Task goal
Using only the records, tally the lines with "text" in them and state that total by itself.

Provided data
==*==
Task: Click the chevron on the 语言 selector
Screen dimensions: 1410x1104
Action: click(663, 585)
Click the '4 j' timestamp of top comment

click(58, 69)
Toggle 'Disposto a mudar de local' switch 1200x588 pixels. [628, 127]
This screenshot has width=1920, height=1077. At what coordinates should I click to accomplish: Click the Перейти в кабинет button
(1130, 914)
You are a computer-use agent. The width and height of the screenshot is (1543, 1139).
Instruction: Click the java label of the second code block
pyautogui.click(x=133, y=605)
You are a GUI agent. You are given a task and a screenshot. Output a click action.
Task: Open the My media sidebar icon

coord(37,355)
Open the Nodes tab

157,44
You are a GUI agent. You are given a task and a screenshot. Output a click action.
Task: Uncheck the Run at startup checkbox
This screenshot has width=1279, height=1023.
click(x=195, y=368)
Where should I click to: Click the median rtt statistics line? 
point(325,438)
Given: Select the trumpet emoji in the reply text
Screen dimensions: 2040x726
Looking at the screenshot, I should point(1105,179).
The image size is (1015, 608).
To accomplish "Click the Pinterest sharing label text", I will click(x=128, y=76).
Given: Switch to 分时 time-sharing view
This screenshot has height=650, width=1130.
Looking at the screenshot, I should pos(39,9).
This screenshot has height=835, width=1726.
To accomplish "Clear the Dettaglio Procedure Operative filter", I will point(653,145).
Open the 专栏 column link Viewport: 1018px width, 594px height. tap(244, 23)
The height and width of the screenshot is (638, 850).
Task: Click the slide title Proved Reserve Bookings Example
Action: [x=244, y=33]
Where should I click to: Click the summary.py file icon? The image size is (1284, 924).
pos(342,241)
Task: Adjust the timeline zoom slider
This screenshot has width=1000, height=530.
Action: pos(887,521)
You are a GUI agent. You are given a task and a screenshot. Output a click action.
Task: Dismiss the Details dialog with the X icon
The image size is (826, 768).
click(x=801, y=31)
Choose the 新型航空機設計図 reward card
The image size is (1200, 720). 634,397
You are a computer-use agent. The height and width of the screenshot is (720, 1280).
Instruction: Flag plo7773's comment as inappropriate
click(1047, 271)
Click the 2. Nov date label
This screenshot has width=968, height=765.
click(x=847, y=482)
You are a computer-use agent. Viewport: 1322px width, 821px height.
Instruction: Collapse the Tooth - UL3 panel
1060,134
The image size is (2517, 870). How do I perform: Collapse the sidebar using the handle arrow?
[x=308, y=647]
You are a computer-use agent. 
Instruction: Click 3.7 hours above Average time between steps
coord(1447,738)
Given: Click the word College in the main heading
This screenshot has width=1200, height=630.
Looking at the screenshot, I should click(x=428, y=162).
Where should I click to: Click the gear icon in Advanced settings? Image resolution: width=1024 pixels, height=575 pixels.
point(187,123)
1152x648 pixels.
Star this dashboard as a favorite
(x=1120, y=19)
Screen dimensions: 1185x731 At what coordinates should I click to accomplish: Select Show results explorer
==*==
Response
2